Firstly, in my note this morning, I meant to say “I want to push back on those that say GLOBALIZATION is over.”
PPI for April was about as forecasted when we include the revisions to March. Versus last year headline PPI has slowed to 2.3% from 2.7% and that is the slowest pace of gain since January 2021 but keep in mind here, while price gains are definitely slowing, the comparisons are VERY EASY too. In April 2022 PPI was up 11.2%. Energy prices rose .8% m/o/m but lower by 8.1% y/o/y. Food prices declined by .5% m/o/m while still up 2.5% y/o/y.
Core goods prices rose .2% m/o/m and 3.3% y/o/y. The BLS said carbon steel scrap, plastic resins and materials, aircraft and aircraft equipment, and fluid power equipment led the way up. Prices for trucks was a particular drag.
On the service side, prices rose .3% m/o/m and by 3% y/o/y. Interestingly, prices for portfolio management drove the gain as I guess fees were up on the rise in stocks and bonds this year. Transportation/warehousing prices dropped by 1.7% m/o/m and is down for a 4th straight month with shipping costs sharply off their highs.
Inflation in the pipeline ex food and energy rose m/o/m though prices are down y/o/y.
Bottom line, as stated, most goods prices continue to see slowing in the rate of increases and at least with shipping costs they’ve fallen notably as we know. Comps are really easy too on a y/o/y basis. The consumer shift away from goods spending and into services continues to be reflected here as well.
I’ll say again that the real question is where do things settle out at when the goods inflation dust settles in 2024. In the 20 yrs leading into Covid, core goods prices in CPI averaged ZERO. Are we going back to that trend line? I don’t think so because labor costs globally will be more expensive and just in time inventory management is dead.
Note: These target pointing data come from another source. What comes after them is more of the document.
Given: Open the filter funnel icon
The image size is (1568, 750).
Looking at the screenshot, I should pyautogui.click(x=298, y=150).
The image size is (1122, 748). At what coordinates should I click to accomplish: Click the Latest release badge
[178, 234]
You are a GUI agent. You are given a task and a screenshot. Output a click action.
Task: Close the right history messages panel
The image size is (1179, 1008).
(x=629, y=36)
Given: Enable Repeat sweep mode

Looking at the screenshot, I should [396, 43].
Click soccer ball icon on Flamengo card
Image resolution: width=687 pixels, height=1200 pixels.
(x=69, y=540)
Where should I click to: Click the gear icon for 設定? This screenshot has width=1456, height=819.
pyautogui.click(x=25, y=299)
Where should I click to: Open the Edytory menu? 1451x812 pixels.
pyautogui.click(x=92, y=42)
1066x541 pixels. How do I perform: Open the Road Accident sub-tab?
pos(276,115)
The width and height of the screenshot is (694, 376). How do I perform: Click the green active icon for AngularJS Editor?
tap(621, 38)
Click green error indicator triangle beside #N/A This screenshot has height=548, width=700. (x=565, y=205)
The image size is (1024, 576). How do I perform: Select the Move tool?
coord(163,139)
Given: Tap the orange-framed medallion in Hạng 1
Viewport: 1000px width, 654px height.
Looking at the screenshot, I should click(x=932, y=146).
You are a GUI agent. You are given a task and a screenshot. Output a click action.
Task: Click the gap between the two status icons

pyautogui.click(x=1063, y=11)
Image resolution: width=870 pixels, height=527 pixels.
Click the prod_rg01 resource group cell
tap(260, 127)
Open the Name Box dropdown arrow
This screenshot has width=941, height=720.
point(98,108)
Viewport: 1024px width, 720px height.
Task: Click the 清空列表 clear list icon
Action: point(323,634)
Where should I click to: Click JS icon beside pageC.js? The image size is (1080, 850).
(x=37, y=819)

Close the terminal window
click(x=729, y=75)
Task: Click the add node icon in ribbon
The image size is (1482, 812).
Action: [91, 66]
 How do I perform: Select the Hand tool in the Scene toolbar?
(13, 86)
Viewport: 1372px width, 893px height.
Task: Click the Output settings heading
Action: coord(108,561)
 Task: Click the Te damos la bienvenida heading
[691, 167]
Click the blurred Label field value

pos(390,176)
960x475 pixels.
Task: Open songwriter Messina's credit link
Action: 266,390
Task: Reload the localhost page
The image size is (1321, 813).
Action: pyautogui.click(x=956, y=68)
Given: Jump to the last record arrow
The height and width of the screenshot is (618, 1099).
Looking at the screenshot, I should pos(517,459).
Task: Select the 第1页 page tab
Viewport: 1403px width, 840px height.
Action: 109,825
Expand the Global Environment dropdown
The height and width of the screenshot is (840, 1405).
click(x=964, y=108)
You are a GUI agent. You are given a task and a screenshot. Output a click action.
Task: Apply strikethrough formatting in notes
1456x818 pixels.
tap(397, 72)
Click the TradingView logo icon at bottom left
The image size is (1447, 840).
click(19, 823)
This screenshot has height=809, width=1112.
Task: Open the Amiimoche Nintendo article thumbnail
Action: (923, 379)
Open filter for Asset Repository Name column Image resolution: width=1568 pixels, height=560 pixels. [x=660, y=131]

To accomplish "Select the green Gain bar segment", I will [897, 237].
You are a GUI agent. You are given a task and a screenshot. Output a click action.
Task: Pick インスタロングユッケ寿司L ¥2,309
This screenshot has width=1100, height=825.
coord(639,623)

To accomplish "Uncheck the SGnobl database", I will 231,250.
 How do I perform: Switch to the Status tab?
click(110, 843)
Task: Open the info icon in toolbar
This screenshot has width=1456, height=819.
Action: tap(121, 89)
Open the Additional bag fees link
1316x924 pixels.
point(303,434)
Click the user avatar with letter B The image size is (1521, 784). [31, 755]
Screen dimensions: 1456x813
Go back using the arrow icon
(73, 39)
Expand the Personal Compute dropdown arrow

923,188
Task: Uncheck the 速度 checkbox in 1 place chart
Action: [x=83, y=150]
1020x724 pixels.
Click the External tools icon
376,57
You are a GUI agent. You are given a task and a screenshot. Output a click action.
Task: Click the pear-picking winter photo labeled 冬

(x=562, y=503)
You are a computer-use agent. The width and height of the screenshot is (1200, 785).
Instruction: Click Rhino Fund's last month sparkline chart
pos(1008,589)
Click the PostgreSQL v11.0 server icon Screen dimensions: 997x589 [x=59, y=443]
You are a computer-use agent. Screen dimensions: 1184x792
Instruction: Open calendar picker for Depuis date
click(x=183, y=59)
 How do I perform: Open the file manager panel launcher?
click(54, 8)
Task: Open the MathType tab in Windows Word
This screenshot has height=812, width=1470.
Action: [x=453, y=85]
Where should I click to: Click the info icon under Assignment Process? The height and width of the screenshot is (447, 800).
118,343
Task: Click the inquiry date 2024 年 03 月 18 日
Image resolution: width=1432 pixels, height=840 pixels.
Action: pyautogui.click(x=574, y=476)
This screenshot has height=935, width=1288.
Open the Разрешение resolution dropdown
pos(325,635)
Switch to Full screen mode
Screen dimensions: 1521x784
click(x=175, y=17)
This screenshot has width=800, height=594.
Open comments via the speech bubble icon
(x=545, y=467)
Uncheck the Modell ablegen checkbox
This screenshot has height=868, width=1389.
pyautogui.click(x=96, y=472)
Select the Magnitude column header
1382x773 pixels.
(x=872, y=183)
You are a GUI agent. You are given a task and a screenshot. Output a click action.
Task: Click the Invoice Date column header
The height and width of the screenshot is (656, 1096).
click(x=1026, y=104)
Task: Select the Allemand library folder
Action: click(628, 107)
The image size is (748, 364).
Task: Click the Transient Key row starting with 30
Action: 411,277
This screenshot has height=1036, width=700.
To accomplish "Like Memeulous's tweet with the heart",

That doesn’t mean goods inflation will be high though, we always get the benefit of technology, but all it needs to do is rise 1-2% instead of zero and that is a notable change in long term trend.
As seen with CPI, PPI provided no upside surprise and continue moderation and yields are falling in response as are inflation breakvevens but that is also due to the jump in initial claims (see below). The US dollar though is up but gold is too.
PPI
Initial jobless claims jumped to 264k from 242k. That’s the biggest one week print since October 2021. The 4 week average rose to 245k from 239k. Continuing claims were up by 12k after falling in the two prior weeks. They are now above 1.8mm for the 8th straight week.
Bottom line, between this report, what I heard from ZipRecruiter Tuesday night, and the holes in the BLS report seen Friday, the labor market continues to show fraying around the edges that I expect to be more notable in the months and quarters to come as the economic recession becomes clear.